>>>
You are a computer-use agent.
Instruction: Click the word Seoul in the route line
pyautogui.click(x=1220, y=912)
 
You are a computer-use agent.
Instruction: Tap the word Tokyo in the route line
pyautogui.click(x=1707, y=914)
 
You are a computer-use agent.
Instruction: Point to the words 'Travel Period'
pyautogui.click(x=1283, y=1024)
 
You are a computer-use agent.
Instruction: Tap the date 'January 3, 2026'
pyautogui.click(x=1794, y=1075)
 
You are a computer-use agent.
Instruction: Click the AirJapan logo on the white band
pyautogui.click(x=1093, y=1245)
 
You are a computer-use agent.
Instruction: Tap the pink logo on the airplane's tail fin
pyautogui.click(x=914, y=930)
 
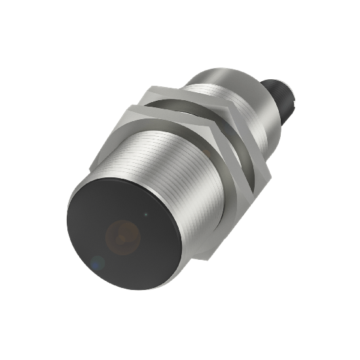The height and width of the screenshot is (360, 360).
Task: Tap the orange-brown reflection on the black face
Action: (x=122, y=235)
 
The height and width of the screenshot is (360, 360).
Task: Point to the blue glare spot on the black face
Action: (x=97, y=263)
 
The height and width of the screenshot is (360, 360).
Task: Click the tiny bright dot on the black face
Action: (x=145, y=213)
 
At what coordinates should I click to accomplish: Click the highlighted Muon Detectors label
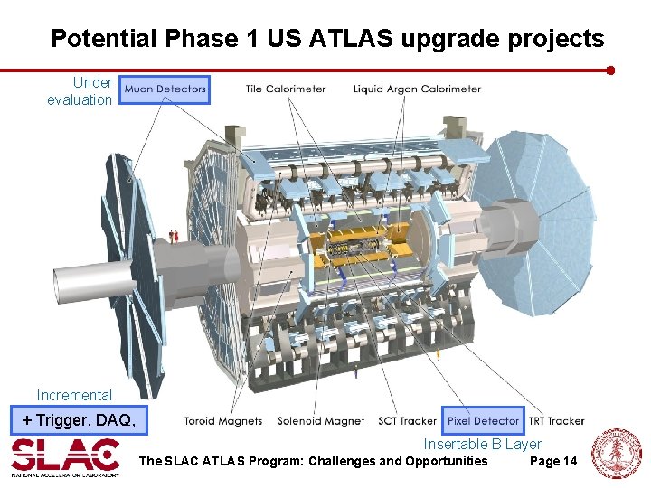(165, 89)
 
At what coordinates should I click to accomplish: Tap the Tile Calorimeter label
(286, 89)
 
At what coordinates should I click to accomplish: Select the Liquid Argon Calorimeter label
(417, 89)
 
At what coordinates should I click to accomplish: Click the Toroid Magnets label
(223, 421)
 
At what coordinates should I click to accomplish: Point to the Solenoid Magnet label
(321, 421)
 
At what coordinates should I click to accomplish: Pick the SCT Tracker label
(406, 421)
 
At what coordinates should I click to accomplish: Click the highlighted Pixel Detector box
(483, 420)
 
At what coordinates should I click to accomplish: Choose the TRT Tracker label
(556, 421)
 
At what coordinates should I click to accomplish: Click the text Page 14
(552, 462)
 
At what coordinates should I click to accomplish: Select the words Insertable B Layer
(482, 444)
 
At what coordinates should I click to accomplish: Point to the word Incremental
(74, 395)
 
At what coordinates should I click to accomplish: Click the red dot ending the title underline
(610, 70)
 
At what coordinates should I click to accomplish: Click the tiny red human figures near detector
(174, 236)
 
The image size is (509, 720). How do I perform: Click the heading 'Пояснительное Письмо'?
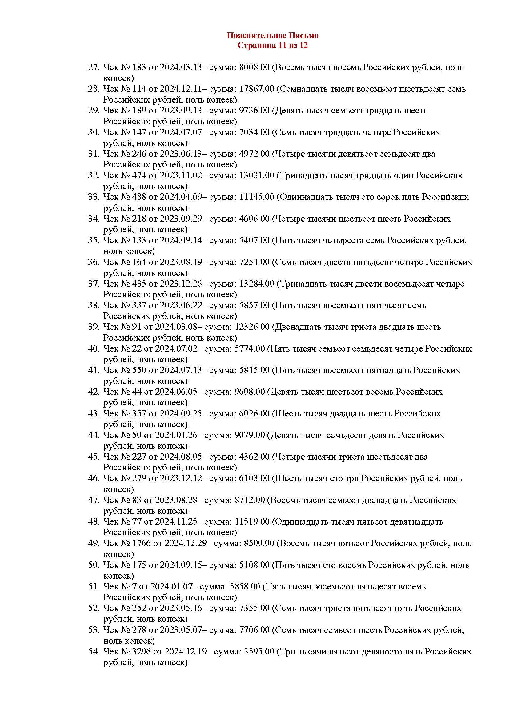[272, 35]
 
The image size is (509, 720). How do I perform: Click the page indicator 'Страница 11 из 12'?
[272, 46]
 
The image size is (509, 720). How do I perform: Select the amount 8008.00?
[254, 67]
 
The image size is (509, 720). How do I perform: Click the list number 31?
[94, 154]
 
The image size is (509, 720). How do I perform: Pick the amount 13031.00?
[256, 175]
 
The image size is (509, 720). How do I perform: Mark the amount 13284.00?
[256, 284]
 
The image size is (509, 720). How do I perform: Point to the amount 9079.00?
[250, 435]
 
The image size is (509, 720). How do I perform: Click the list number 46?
[94, 479]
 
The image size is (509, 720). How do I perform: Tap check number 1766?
[141, 543]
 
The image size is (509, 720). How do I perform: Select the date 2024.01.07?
[171, 587]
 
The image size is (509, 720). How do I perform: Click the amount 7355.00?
[254, 608]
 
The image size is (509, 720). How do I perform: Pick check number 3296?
[141, 652]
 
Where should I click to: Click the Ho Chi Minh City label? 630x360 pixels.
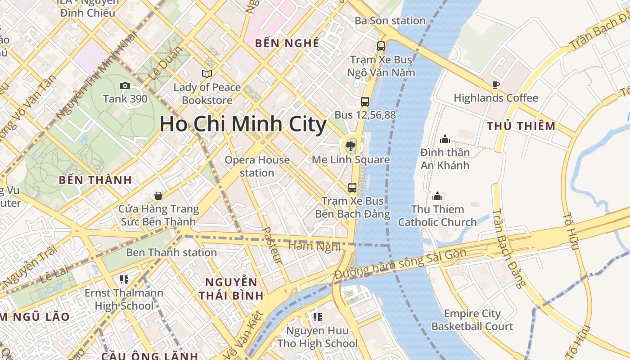(243, 124)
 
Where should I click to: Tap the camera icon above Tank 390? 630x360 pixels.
(125, 86)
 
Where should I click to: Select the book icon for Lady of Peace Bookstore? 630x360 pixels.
(207, 74)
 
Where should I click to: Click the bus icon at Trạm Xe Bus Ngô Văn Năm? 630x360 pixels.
(381, 46)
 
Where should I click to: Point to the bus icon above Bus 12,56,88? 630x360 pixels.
(365, 102)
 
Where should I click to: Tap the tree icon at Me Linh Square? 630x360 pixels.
(349, 145)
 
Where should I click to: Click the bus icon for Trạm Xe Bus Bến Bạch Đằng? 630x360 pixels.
(352, 187)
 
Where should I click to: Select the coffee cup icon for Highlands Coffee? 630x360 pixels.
(495, 85)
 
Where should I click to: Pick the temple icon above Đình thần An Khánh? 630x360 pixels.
(445, 139)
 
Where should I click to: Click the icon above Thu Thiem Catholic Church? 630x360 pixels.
(437, 196)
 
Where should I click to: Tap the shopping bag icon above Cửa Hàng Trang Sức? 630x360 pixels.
(158, 196)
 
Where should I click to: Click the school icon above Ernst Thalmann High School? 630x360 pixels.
(124, 279)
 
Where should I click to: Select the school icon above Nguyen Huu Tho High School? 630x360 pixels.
(318, 317)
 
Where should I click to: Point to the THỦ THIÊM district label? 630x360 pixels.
(521, 126)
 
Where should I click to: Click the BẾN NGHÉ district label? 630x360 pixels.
(287, 43)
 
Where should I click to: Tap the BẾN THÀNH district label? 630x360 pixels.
(95, 180)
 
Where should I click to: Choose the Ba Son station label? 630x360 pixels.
(390, 21)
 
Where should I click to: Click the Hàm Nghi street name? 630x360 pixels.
<<<
- WHAT TO PRODUCE -
Output all of the data above line for line, leaving out the pictures.

- ANSWER TO THIS PROBLEM -
You are a computer-use agent.
Instruction: Click the word Seoul in the route line
pyautogui.click(x=1220, y=912)
 
You are a computer-use agent.
Instruction: Tap the word Tokyo in the route line
pyautogui.click(x=1707, y=914)
 
You are a computer-use agent.
Instruction: Point to the words 'Travel Period'
pyautogui.click(x=1283, y=1024)
 
You are a computer-use agent.
Instruction: Tap the date 'January 3, 2026'
pyautogui.click(x=1794, y=1075)
 
You are a computer-use agent.
Instruction: Click the AirJapan logo on the white band
pyautogui.click(x=1093, y=1245)
 
You are a computer-use agent.
Instruction: Tap the pink logo on the airplane's tail fin
pyautogui.click(x=914, y=930)
 
The height and width of the screenshot is (360, 360).
Task: Tap the orange-brown reflection on the black face
Action: (x=122, y=235)
 
The height and width of the screenshot is (360, 360).
Task: Point to the blue glare spot on the black face
Action: (x=97, y=263)
 
The height and width of the screenshot is (360, 360).
Task: Click the tiny bright dot on the black face
Action: (x=145, y=213)
 
At what coordinates should I click to accomplish: Click the highlighted Muon Detectors label
(165, 89)
 
At what coordinates should I click to accomplish: Tap the Tile Calorimeter label
(286, 89)
 
At what coordinates should I click to accomplish: Select the Liquid Argon Calorimeter label
(417, 89)
 
At what coordinates should I click to accomplish: Click the Toroid Magnets label
(223, 421)
 
At what coordinates should I click to accomplish: Point to the Solenoid Magnet label
(321, 421)
 
At what coordinates should I click to accomplish: Pick the SCT Tracker label
(406, 421)
 
At what coordinates should I click to accomplish: Click the highlighted Pixel Detector box
(483, 420)
 
At what coordinates should I click to accomplish: Choose the TRT Tracker label
(556, 421)
 
At what coordinates should I click to accomplish: Click the text Page 14
(552, 462)
 
At what coordinates should I click to accomplish: Select the words Insertable B Layer
(482, 444)
 
At what coordinates should I click to accomplish: Point to the word Incremental
(74, 395)
 
At what coordinates should I click to accomplish: Click the red dot ending the title underline
(610, 70)
 
At what coordinates should I click to accomplish: Click the tiny red human figures near detector
(174, 236)
 
The image size is (509, 720). How do I perform: Click the heading 'Пояснительное Письмо'?
[272, 35]
 
The image size is (509, 720). How do I perform: Click the page indicator 'Страница 11 из 12'?
[272, 46]
 
The image size is (509, 720). How do I perform: Select the amount 8008.00?
[254, 67]
 
The image size is (509, 720). How do I perform: Click the list number 31?
[94, 154]
 
The image size is (509, 720). How do I perform: Pick the amount 13031.00?
[256, 175]
 
The image size is (509, 720). How do I perform: Mark the amount 13284.00?
[256, 284]
 
The image size is (509, 720). How do I perform: Point to the amount 9079.00?
[250, 435]
 
The image size is (509, 720). How do I perform: Click the list number 46?
[94, 479]
 
The image size is (509, 720). How do I perform: Tap check number 1766?
[141, 543]
 
The image size is (509, 720). How do I perform: Select the date 2024.01.07?
[171, 587]
 
The image size is (509, 720). How do I perform: Click the amount 7355.00?
[254, 608]
 
The image size is (509, 720). How do I perform: Pick check number 3296?
[141, 652]
 
Where should I click to: Click the Ho Chi Minh City label? 630x360 pixels.
(243, 124)
 
Where should I click to: Tap the camera icon above Tank 390? 630x360 pixels.
(125, 86)
 
Where should I click to: Select the book icon for Lady of Peace Bookstore? 630x360 pixels.
(207, 74)
 
Where should I click to: Click the bus icon at Trạm Xe Bus Ngô Văn Năm? 630x360 pixels.
(381, 46)
 
Where should I click to: Point to the bus icon above Bus 12,56,88? 630x360 pixels.
(365, 102)
 
Where should I click to: Tap the tree icon at Me Linh Square? 630x360 pixels.
(349, 145)
 
Where should I click to: Click the bus icon for Trạm Xe Bus Bến Bạch Đằng? 630x360 pixels.
(352, 187)
 
Where should I click to: Select the coffee cup icon for Highlands Coffee? 630x360 pixels.
(495, 85)
 
Where should I click to: Pick the temple icon above Đình thần An Khánh? 630x360 pixels.
(445, 139)
 
Where should I click to: Click the icon above Thu Thiem Catholic Church? 630x360 pixels.
(437, 196)
 
Where should I click to: Tap the shopping bag icon above Cửa Hàng Trang Sức? 630x360 pixels.
(158, 196)
 
Where should I click to: Click the school icon above Ernst Thalmann High School? 630x360 pixels.
(124, 279)
 
Where should I click to: Select the school icon above Nguyen Huu Tho High School? 630x360 pixels.
(318, 317)
 
Where should I click to: Point to the THỦ THIÊM district label? 630x360 pixels.
(521, 126)
 
Where should I click to: Click the BẾN NGHÉ district label? 630x360 pixels.
(287, 43)
 
Where should I click to: Tap the BẾN THÀNH district label? 630x360 pixels.
(95, 180)
 
Where should I click to: Choose the Ba Son station label? 630x360 pixels.
(390, 21)
 
Where should I click to: Click the Hàm Nghi street name? 630x360 pixels.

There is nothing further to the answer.